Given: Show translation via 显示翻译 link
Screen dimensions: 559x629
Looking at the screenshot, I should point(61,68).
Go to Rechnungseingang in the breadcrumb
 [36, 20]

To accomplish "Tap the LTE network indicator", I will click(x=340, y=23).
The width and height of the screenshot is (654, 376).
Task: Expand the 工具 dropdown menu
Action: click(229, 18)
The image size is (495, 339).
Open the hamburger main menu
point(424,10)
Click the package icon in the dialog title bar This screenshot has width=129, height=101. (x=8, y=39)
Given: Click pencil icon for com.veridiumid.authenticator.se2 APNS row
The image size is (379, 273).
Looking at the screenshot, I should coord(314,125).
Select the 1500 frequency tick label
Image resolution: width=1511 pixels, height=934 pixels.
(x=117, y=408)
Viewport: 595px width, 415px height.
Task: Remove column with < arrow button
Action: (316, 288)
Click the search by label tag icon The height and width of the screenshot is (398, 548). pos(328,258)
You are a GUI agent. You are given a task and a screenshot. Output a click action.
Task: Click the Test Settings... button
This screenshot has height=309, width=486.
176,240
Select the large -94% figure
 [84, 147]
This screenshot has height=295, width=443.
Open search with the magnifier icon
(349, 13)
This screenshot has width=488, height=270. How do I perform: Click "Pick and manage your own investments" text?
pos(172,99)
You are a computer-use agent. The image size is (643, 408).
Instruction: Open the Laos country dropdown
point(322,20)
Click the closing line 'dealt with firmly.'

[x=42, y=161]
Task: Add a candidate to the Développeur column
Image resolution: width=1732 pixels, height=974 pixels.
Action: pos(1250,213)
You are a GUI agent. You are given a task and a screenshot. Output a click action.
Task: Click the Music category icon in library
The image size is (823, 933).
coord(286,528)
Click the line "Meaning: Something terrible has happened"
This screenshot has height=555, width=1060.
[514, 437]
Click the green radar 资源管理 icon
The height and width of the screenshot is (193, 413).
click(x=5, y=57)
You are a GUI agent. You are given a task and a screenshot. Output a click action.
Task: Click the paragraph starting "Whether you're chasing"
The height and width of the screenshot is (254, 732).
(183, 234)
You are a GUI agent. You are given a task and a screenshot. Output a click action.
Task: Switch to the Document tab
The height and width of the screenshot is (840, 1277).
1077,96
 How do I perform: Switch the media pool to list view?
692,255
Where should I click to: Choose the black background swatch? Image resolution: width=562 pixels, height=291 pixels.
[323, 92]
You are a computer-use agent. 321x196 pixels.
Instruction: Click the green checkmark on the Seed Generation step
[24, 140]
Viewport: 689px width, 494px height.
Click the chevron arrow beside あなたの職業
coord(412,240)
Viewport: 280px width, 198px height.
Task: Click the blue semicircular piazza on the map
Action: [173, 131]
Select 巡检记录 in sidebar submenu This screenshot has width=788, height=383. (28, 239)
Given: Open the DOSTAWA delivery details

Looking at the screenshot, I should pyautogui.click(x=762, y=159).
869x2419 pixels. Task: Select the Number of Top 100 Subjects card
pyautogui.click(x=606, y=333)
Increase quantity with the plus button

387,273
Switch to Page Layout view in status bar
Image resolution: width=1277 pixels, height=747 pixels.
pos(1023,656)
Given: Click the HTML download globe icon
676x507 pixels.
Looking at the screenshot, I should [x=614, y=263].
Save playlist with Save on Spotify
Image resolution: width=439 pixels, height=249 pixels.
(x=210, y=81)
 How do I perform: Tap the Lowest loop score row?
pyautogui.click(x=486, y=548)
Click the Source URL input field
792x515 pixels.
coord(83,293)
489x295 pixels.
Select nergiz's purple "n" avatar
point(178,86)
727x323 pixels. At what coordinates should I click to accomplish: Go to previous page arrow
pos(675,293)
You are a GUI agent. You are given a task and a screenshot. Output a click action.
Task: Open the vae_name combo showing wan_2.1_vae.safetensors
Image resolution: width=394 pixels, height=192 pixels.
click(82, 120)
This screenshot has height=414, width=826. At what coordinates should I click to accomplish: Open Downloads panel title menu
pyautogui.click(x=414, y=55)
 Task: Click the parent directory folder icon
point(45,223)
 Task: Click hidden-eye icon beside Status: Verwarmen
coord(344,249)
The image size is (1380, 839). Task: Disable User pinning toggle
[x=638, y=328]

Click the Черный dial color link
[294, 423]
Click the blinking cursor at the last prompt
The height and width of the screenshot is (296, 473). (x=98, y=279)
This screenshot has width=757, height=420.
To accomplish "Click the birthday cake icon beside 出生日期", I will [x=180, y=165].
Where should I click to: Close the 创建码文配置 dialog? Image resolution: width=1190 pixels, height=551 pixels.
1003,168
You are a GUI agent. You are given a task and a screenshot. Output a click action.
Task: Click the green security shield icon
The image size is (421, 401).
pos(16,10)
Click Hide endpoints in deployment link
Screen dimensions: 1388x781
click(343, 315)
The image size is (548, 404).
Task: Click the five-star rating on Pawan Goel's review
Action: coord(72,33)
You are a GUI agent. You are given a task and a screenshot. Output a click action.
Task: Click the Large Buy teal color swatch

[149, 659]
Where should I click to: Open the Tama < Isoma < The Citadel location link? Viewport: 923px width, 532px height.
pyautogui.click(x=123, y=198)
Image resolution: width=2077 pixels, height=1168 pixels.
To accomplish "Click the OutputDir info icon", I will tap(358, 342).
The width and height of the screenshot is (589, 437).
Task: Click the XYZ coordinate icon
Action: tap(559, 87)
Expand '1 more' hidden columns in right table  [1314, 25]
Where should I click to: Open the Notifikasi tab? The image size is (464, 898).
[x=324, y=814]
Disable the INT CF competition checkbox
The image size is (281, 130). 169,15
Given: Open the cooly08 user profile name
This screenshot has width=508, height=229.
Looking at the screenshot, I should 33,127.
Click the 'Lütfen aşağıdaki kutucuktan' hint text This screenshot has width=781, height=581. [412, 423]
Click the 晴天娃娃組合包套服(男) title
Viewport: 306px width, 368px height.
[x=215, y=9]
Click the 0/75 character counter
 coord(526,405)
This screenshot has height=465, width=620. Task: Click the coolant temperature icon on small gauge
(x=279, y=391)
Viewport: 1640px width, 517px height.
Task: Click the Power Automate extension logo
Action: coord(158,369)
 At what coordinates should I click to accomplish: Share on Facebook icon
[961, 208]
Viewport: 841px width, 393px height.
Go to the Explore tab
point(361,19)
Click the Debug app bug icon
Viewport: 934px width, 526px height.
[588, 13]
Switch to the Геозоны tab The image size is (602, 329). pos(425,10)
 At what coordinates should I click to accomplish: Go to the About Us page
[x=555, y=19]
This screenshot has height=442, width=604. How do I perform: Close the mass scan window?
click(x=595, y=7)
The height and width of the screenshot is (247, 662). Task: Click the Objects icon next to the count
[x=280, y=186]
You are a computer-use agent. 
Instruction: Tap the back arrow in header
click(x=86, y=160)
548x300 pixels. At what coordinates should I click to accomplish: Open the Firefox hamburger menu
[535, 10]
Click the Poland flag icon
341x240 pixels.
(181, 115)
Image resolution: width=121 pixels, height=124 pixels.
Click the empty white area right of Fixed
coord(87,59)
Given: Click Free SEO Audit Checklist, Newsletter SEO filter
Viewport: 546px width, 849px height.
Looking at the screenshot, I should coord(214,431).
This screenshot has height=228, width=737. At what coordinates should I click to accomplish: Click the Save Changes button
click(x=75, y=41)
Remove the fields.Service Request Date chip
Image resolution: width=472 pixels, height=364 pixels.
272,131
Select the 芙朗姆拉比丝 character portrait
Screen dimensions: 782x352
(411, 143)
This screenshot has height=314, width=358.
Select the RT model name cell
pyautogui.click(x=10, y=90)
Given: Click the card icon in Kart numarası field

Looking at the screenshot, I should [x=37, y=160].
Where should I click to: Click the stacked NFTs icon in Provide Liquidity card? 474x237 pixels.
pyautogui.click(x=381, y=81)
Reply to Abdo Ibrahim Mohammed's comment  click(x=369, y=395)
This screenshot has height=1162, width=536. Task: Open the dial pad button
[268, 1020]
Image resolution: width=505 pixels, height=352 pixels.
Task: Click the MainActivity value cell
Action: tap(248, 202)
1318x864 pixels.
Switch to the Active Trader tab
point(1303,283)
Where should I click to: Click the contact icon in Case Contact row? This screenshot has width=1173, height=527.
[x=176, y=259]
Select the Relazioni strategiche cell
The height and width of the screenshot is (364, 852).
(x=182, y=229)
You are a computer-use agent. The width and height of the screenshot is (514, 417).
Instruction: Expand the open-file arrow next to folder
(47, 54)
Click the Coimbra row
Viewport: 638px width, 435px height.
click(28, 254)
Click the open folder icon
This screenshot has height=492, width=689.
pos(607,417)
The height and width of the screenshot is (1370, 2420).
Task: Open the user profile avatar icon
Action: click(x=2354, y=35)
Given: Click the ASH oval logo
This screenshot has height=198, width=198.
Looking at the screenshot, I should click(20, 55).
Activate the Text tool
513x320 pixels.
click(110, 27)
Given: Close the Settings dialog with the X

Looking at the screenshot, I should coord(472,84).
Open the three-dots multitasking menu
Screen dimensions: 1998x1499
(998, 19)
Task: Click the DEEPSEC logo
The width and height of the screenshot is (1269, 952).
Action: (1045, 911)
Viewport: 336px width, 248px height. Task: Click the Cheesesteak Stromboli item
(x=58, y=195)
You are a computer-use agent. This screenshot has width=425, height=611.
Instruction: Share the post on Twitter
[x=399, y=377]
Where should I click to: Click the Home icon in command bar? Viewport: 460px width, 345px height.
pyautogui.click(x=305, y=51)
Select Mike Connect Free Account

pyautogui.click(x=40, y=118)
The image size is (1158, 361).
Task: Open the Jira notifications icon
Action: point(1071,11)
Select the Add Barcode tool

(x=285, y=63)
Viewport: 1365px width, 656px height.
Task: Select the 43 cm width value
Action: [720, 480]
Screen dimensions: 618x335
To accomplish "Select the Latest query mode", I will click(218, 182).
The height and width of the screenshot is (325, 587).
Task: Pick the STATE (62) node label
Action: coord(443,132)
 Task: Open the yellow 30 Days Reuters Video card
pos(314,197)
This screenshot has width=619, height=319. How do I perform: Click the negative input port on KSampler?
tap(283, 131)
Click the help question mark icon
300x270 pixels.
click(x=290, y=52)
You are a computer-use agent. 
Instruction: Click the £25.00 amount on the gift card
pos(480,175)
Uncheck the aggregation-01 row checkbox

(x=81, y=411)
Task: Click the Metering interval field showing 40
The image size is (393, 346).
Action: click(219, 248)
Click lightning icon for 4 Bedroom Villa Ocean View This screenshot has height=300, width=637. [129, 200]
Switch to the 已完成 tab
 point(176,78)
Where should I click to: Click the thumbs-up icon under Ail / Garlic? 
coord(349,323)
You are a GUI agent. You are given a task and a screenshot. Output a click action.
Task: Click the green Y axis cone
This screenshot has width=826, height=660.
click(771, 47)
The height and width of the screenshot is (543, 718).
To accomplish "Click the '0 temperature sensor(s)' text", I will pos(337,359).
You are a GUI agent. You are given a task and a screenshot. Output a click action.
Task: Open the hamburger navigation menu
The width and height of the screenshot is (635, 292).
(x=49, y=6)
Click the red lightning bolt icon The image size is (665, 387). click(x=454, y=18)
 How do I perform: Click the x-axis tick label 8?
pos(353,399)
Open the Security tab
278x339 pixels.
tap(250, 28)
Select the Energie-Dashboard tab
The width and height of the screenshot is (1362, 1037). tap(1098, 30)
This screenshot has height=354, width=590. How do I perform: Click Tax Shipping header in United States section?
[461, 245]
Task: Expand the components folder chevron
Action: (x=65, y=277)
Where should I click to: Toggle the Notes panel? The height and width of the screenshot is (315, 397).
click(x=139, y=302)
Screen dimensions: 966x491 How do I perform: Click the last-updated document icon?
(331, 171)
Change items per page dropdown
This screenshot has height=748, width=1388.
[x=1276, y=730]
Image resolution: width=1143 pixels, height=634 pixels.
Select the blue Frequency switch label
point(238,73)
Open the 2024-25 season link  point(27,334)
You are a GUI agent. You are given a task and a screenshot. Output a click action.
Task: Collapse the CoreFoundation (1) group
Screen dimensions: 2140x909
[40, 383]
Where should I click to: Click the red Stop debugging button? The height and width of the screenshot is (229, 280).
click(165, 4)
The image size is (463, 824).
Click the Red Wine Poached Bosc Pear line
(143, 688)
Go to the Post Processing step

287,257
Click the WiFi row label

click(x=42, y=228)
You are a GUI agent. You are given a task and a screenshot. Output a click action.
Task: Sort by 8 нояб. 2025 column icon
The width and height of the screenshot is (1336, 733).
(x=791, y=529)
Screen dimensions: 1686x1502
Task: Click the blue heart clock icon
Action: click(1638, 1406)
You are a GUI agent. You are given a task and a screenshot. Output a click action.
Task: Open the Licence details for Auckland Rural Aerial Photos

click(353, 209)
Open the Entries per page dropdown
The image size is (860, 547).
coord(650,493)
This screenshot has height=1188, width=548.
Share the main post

→ **EXERCISE PROMPT**:
Repeat the part of the items that opens with the line containing "Click the 晴天娃娃組合包套服(男) title" and closes with the line containing "coord(526,405)", keeping each line unchanged.

→ **OUTPUT FOR THIS EXERCISE**:
Click the 晴天娃娃組合包套服(男) title
Viewport: 306px width, 368px height.
[x=215, y=9]
Click the 0/75 character counter
 coord(526,405)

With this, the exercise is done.